And that’s precisely why we need to stop ACTING like they are by being too non-traditional, too commuter, and too part-time……AS THEY ARE.
It holds us back. Makes us look more like them and less like UCLA or Pitt, which is what we should strive to be more like academically/institutionally.
There are somewhere around 8,400 hundred beds in and around campus with another 10,000 coming in 2027. This sound like a “the sky is falling” post. UH has been shedding the commuter school label for about a decade now.
Community College students have NO desire for a Traditional College Life.
They chose to live at home and commute, not be involved in both student clubs and athletic activities and chose to work during college often leaving campus the second class ends, compared to Traditional campuses which have a Univetsity themed district adjacent to campus keeping them there.
Yes…they are there for academics but that is NOT what we are arguing, we are arguing their connection to the University OUTSIDE OF ACADEMICS
The second we accepted a P5 invitation, is the second we officially NEED to become a Traditional Campus.
Dr. Khator tried to make that transition a decade before but politics got in the way.
Our region has many more affordable options for those WHO DO NOT want the Traditional College elements.
We all have to pay for a Power Conference designation, just like every single other school on that echelon
Enough with the “traditional student” BS. There’s nothing wrong with community college kids. You guys don’t know their circumstances.
If you want UH to be like college town campuses, then make real estate around UH more affordable.
There’s nothing wrong with commuters because statistically the majority of public universities could be considered commuter schools. If you want kids to stop commuting from suburbs 45+ minutes away, then make off-campus housing/apartments around campus more affordable so that they can spend more time around the university / within the loop
The difference with UT is that many live in adjacent districts within walking distance and almost ALL of the off campus population is very engaged outside of their academic schedule.
UT routinely fills up a 100k stadium…has more student clubs, greek life etc and has 6th Street full of students
98% of UCLA’s true freshmen live on campus, even without a housing mandate.
That’s a goal to shoot for.
NO WONDER UCLA is so widely regarded as one of America’s top urban public research universities, if not THE top.
As for UT, that’s a little misleading because, while only a relatively small percentage may live in campus housing, a SUPER-MAJORITY of UT undergrads live VERY NEAR campus, and most are full-time.
It’s quite a bit different from UH in that regard. Nowhere close to the same “commuter” atmosphere.
For most of UH’s existence, the land around UH has been some of the cheapest real estate inside the loop.
So cheap that it scared off quality University themed development because the district has no catchment area to support development. All they have is the third ward and a majority commuter school.

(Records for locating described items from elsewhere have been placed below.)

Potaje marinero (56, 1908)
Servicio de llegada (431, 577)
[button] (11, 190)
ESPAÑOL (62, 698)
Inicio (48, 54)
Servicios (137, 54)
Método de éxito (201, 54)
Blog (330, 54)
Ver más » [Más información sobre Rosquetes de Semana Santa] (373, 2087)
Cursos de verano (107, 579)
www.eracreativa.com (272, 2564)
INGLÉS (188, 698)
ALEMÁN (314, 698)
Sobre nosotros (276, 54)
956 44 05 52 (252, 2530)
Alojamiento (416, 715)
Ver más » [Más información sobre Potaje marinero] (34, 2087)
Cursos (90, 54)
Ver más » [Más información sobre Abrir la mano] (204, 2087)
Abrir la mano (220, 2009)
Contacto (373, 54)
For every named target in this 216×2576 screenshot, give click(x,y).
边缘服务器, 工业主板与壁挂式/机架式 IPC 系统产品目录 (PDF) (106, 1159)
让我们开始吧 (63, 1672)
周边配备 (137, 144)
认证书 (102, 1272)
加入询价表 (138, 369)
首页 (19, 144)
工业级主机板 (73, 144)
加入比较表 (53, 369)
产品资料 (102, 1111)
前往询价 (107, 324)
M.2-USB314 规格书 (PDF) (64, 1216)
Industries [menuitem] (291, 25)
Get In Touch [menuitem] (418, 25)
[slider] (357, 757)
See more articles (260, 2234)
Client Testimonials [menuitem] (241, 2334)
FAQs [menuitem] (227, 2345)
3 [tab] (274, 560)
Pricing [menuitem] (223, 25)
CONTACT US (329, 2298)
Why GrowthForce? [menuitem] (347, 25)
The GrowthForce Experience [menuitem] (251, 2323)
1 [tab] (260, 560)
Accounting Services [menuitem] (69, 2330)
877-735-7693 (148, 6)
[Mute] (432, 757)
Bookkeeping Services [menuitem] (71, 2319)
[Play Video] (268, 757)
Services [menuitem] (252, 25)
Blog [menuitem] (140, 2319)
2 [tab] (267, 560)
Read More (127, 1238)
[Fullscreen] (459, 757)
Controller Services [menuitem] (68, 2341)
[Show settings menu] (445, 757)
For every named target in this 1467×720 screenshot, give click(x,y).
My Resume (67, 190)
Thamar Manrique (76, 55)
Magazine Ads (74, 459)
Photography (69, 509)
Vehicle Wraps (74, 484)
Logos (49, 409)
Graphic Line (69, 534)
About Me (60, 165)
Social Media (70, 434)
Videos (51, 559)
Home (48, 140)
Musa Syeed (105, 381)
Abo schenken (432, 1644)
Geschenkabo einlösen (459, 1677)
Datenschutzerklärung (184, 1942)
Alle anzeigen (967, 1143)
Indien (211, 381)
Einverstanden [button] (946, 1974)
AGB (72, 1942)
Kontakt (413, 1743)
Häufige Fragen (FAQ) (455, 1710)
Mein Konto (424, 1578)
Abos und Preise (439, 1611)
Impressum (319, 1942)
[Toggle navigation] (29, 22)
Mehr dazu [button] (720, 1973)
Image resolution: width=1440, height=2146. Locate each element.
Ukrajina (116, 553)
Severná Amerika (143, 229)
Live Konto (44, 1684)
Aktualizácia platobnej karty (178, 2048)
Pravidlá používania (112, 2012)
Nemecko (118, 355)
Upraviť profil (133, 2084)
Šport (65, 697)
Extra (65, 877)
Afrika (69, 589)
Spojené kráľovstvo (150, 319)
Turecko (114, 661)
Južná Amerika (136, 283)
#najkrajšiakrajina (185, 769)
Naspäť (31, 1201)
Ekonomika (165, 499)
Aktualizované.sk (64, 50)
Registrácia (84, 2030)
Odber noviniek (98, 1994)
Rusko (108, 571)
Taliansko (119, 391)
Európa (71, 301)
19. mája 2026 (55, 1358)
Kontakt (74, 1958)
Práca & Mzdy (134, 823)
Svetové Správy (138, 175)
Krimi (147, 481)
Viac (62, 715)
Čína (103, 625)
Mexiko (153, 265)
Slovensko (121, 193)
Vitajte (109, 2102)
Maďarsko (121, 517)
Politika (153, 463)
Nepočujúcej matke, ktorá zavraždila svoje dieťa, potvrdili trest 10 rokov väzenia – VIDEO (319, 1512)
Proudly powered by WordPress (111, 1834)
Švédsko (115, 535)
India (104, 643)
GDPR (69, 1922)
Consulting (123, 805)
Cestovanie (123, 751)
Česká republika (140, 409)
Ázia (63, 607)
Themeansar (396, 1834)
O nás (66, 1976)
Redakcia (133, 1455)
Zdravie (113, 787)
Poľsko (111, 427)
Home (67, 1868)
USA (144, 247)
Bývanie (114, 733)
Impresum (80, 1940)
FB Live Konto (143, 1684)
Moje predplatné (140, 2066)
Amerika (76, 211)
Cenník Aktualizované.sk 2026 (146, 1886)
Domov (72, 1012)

We need gentrification to justify higher quality developments that parents would feel safe letting their children hang out at
This conversation has nothing to with academics beside the point our crappy 4 year graduation rate + commuter school reputation is preventing us from becoming AAU.
The rest of the conversation is about college culture issues…or lack of
I’ll ask again, if you two (you and 1927/Cullen) think so low of the current UH and its past, why did you bother going to such a crappy commuter school in the hood? Why didn’t you go to UT, ATM, or UCLA?
a) it was the highest ranked law school that accepted me; aTm didn’t have a law school at the time, and I didn’t apply to UCLA; as a TX resident, UH Law Center also had the lowest tuition of any law school with that ranking, which kept my law school loans within reason, AND….
b) because I wanted to be a full-time, traditional, residential student; I lived on campus for three years, and was fully engaged in campus life.